Hanno Breitenstein - Helmut Schubert - Lothar Schürer

Egon Jugel - Manfred Fuchs

Max Hofsommer

Trainer: Herbert Melzer

 ZSG HORCH ZWICKAU

 

Tore: 1:0 Lehmann (3.), 1:1 Satrapa (9.), 1:2 Heinze (24.), 1:3 Meier (43.), 1:4 Lehmann (48., Eigentor), 1:5 Heinze (67.)

ZuschauerInnen: 60.000 (Heinz-Steyer-Stadion)

Besonders Vorkomnis: Friedrichstadt ab Mitte der Ersten Hälfte in Unterzahl (Kapitän Kreisch kann aufgrund einer Knieverletzung nicht weiter spielen)

Schiedsrichter: Willi Schmidt (Schönebeck)

 

Schubert (li.) und SGF-Kapitän Kreisch (r.) mit Fahne auf der Brust (FuWo April 1950)
Schubert (li.) und SGF-Kapitän Kreisch (r.) mit Fahne auf der Brust (FuWo April 1950)

Ob der Schiedsrichter auf Anweisung der Oberen handelte, wir sich nicht letztgültig beweisen lassen. Einigkeit über die miserable Leistung des Unparteiischen bestand dennoch. Der Dresdner Mittelstürmer Kurt Lehmann gab zudem zum Besten, ein Gespräch zwischen Schiedsrichter-Obmann Gerhard Schulz und dem Spielleiter belauscht zu haben, indem die Anweisung erteilt wurde, pro Zwickau zu pfeifen, was der bekanntermaßen robusten Spielweise der Zwickauer sehr entgegen kam. In der Folge musste Kapitän Kreisch nach Foul verletzt den Platz verlassen. Im zweiten Durchgang traf es auch noch Hövermann. Zwischenzeitlich kickte die SGF nur zu acht. Zudem waren Steinbach und Keßler angeschlagen in die Partie gegangen.

 

Die Sportführung der jungen Republik nutzte die Gelegenheit um ein Exempel zu statuieren. Für sie galt die SG Friedrichstadt als Repräsentant vergangener Tage und ihrer Praktiken. Den Beweis dafür erbrachten die Kicker von selbst: Sie traten in weißen Trikots an, auf denen das Logo des von den Alliierten verbotenen Dresdner SC aufgetragen war. Zudem hatte sich die Sportgemeinschaft aus dem Ostragehege bis dato geweigert, sich in das neue System der Betriebssportgemeinschaften eingliedern zu lassen. Während die Sportler fortan nach Gutdünken delegiert werden sollten, hatten die Verantwortlichen der SG Friedrichstadt ihre gesellschaftlichen Kontakte dazu genutzt, die besten Dresdner Kicker um Spielertrainer Helmut Schön im Ostragehege zu versammeln. 

 

Die Ausschreitungen beim Spiel gaben der der Sportführung den Vorwand, die SG Dresden-Friedrichstadt aufzulösen. Im Vowärts hieß es: "Die Vorfälle sind vorüber, aber noch nicht vergessen. Die fanatischen DSC-Anhänger werden sich wahrscheinlich damit abfinden müssen, daß sie für längere Zeit ihre Mannschaft nicht mehr im Heinz-Steyer-Stadion sehen können. Wahrscheinlich bis zu dem Tag, da auch der Letzte endlich begriffen hat, daß Skandalszenen auf dem Fußballplatz von der demokratischen Sportbewegung mit der Schärfe geahndet werden, die sie im Interesse des Sports verdienen."

 

Literatur:

- Bernd-M. Beyer, Helmut Schön: Eine Biografie, Göttingen 2018.

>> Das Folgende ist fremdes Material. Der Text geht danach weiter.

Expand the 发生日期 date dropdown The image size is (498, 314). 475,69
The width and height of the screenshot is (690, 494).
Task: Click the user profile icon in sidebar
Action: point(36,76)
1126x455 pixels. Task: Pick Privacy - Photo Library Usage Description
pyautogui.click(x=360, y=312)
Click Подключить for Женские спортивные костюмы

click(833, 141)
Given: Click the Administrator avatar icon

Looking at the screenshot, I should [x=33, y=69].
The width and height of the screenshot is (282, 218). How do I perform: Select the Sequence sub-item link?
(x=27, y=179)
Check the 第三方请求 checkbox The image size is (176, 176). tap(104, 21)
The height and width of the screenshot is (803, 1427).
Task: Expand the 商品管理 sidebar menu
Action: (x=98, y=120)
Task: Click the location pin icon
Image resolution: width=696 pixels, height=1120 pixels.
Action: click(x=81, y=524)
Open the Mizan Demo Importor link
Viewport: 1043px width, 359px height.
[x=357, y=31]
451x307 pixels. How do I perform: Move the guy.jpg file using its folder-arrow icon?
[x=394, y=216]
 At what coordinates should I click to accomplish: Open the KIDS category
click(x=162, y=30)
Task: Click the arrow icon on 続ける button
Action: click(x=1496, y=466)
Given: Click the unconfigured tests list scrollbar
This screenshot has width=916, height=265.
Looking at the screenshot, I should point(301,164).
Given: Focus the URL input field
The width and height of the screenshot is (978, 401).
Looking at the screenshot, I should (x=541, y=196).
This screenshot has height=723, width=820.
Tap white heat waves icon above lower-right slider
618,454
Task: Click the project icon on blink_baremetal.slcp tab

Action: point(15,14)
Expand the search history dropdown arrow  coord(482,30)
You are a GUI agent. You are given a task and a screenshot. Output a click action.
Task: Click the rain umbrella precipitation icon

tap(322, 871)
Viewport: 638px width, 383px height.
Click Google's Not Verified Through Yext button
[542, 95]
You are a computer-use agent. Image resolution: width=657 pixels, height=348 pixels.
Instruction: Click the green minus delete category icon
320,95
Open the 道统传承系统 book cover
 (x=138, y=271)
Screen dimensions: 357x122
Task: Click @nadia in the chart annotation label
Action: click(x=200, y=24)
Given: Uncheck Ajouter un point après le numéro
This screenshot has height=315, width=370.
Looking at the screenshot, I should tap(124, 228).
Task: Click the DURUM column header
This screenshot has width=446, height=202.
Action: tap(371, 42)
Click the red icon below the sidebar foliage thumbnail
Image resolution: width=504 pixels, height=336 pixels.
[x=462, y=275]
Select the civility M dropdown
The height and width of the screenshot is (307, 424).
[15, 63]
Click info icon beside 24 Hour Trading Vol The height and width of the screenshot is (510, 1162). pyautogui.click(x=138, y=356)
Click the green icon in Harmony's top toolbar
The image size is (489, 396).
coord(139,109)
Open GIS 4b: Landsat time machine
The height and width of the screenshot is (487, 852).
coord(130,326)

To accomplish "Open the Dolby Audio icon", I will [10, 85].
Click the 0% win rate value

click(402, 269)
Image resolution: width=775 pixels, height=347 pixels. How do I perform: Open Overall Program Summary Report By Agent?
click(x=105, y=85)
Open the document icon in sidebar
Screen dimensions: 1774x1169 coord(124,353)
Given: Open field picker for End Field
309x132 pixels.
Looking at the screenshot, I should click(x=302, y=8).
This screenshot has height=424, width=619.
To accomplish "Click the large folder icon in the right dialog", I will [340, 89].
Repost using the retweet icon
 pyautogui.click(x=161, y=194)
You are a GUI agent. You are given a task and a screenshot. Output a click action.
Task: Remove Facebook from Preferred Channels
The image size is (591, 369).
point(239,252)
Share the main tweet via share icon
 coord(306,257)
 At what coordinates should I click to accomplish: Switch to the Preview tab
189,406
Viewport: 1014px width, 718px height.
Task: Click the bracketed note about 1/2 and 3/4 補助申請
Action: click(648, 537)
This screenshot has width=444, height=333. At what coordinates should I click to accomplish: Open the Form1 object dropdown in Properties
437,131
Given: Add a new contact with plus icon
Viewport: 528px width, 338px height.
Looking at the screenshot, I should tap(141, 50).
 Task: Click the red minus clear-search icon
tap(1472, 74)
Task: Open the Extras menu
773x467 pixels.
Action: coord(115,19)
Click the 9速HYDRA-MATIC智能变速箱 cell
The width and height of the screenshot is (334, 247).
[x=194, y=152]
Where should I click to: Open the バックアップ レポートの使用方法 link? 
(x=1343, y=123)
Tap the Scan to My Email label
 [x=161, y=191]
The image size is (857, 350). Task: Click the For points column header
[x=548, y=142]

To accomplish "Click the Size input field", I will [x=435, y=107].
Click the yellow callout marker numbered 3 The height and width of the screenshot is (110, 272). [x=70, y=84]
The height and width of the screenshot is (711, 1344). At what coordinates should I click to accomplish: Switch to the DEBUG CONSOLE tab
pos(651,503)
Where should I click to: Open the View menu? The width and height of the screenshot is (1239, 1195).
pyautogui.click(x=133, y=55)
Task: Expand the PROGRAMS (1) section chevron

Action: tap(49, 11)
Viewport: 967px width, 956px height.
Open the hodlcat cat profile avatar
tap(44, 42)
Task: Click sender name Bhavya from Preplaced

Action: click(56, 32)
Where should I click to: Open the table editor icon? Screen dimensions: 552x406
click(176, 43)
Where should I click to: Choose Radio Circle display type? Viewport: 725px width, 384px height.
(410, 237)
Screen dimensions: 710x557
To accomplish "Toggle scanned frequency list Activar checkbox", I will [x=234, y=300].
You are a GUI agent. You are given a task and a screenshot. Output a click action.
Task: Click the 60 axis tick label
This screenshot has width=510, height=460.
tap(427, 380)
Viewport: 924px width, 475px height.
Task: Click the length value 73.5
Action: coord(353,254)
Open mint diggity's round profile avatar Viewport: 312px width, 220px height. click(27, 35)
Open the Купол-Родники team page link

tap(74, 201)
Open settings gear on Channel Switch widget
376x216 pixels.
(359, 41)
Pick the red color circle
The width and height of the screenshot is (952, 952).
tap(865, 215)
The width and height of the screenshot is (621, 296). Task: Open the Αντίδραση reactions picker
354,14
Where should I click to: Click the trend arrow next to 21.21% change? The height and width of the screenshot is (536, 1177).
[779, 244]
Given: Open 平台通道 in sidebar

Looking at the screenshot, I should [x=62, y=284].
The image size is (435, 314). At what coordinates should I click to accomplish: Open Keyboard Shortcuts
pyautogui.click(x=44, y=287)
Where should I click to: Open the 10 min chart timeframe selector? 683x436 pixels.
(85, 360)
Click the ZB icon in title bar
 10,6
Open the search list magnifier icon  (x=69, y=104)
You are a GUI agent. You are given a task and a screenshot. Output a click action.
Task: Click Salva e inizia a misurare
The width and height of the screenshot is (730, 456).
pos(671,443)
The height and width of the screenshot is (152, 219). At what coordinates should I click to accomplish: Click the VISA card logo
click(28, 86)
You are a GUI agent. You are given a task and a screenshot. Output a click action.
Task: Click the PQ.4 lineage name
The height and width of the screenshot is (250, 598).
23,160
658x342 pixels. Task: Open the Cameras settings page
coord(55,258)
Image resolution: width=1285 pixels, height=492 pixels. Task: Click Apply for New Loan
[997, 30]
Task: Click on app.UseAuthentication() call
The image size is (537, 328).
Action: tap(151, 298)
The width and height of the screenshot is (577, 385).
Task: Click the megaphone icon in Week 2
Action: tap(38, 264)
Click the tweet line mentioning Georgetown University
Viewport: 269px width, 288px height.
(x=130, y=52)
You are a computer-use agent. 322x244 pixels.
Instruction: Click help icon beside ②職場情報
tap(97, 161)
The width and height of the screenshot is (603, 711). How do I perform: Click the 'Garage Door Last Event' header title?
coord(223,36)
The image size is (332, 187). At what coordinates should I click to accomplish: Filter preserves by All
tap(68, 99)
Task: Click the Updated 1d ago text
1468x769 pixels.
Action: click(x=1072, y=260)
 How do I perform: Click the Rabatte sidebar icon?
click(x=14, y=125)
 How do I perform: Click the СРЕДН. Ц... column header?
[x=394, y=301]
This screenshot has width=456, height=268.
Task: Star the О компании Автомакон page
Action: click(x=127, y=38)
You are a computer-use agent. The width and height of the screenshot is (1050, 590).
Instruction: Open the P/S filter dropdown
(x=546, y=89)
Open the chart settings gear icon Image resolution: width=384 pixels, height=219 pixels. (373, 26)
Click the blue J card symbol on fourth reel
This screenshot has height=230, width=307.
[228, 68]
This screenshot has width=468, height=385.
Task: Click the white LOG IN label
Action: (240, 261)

- Ignatz Bubis mit Peter Sichrovsky, Damit bin ich noch längst nicht fertig, Berlin 1996.

- Jochen Leimert, Als Ulbricht im Heinz-Steyer-Stadion den Volkszorn zu spüren bekam, in: Dresdner Neuste Nachrichten, 16. April 2020. Online.

- Hanns Leske, Erich Mielke, die Stasi und das runde Leder, Göttingen 2004.

- Klaus Querengässer, 100 Jahre Fußball in Dresden, Dresden 1993.

- Peter Salzmann, Fußballheimat Dresden - Geschichte und Geschichten zwischen Abpfiff und Anstoß, Kassel 1995.
- Helmut Schön, Fußball, Frankfurt am Main u.a. 1978.

- Martin Zöller u.a., Fußball in Vergangenheit und Gegenwart, Band 2: Geschichte des Fußballsports in der DDR bis 1976, Ost-Berlin 1978.